More output does not automatically mean faster development
AI makes it easier to produce code quickly. Research shows that developers using AI coding assistants work up to 55% faster, and McKinsey describes scenarios in which software development can take place up to ten times faster at lower cost. Features are built in less time, and teams ship more software in a short period. The question many organizations still ask themselves too rarely: does this lead to a faster development process and better products? At this point, that is far from certain.
Software development is much more than writing code. Architectural choices, quality assurance, security validation, maintainability, integration challenges, and governance remain as decisive as ever. In many cases the complexity even shifts to later phases of the development process, for example, during testing, auditing, or incident response. The real impact of AI on development speed and productivity will likely only become properly measurable in six to twelve months.
Organization and processes lag behind
While the adoption of AI within development teams is surging, processes, governance, and policy often lag. Many organizations do not yet have clear guidelines for the safe and responsible use of AI in software development. This gives rise to new risks:
- unclear ownership of generated code;
- insufficient control over security risks;
- a lack of transparency about the AI tools in use;
- compliance risks around international laws and regulations;
- an increased likelihood of vulnerabilities in production environments.
A mature AI policy is therefore no longer a luxury but a necessary precondition.
Specialist expertise remains crucial
Another development currently taking shape is the declining demand for traditional software development and cybersecurity capacity. Some organizations assume that AI can replace part of this expertise.
That is a dangerous assumption. Precisely in a world where AI generates more and more code, specialist expertise remains essential. AI can support development, but it does not understand business context, does not make architectural trade-offs, and cannot independently assess security implications well enough. In fact, the use of AI in many cases increases the need for experienced software engineers, security specialists, and architects who can safeguard quality, security, and compliance.
More software also means more insecure software
As software production grows, so does the risk of insecure software. AI generates both secure and insecure code, depending on the input, validation, and expertise of the user. Vulnerabilities also spread faster across development chains when organizations build in insufficient controls. This further increases the importance of structural cybersecurity assessments.
In concrete terms, this means organizations should:
- carry out security assessments more frequently;
- conduct more intensive code reviews;
- apply stricter validation of AI-generated software;
- continuously monitor development processes;
- periodically evaluate the use of AI within teams.

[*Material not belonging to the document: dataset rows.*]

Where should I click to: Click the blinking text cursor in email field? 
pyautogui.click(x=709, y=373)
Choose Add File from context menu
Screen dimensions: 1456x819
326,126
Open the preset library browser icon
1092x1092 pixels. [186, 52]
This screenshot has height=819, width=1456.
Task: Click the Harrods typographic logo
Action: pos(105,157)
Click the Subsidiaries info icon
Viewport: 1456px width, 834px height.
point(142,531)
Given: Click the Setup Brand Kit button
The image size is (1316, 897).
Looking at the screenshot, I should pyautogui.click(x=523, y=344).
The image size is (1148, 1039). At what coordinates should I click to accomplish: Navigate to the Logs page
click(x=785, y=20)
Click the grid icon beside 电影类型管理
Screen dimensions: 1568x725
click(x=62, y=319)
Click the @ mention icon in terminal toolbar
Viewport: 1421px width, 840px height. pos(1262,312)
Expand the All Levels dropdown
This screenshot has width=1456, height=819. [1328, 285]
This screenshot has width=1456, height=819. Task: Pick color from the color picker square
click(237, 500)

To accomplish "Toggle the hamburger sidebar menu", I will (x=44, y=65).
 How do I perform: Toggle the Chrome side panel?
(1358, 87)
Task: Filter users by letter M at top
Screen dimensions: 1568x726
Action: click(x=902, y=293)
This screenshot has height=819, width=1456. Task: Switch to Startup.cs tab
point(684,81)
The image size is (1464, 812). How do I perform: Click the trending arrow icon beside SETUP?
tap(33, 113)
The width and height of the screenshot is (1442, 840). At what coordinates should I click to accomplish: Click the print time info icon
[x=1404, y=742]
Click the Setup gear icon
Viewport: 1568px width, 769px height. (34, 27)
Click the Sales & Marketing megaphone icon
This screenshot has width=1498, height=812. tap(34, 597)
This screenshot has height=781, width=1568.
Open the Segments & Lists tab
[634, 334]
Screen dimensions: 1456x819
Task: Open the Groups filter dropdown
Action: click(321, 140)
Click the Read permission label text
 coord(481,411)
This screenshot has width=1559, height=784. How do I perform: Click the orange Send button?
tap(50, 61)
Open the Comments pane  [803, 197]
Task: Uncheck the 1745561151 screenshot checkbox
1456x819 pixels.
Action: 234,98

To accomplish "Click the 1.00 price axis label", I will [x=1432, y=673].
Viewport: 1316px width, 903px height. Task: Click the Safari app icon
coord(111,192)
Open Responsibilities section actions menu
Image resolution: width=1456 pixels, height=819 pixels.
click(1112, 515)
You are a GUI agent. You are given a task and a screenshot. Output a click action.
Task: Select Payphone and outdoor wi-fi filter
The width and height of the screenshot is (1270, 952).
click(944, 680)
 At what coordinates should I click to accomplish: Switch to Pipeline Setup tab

International legislation compels organizations to act
The pressure from laws and regulations is mounting as well. International frameworks such as the European AI Act, NIS2, and existing privacy and security legislation set ever higher demands on software quality, transparency, and risk management. Organizations that deploy AI within their software development will need to be able to demonstrate:
- how AI is applied;
- which risks are being managed;
- how software quality is safeguarded;
- which security measures have been taken;
- how compliance is monitored.
AI undoubtedly offers tremendous opportunities for software development. But organizations that focus solely on speed and productivity, without strengthening governance, security, and specialist expertise at the same time, run the risk that the benefits will turn into new vulnerabilities over the long term.
The coming years will therefore not hinge on the question of whether AI changes software development. The relevant question is which organizations develop their processes, security, and governance fast enough to keep pace.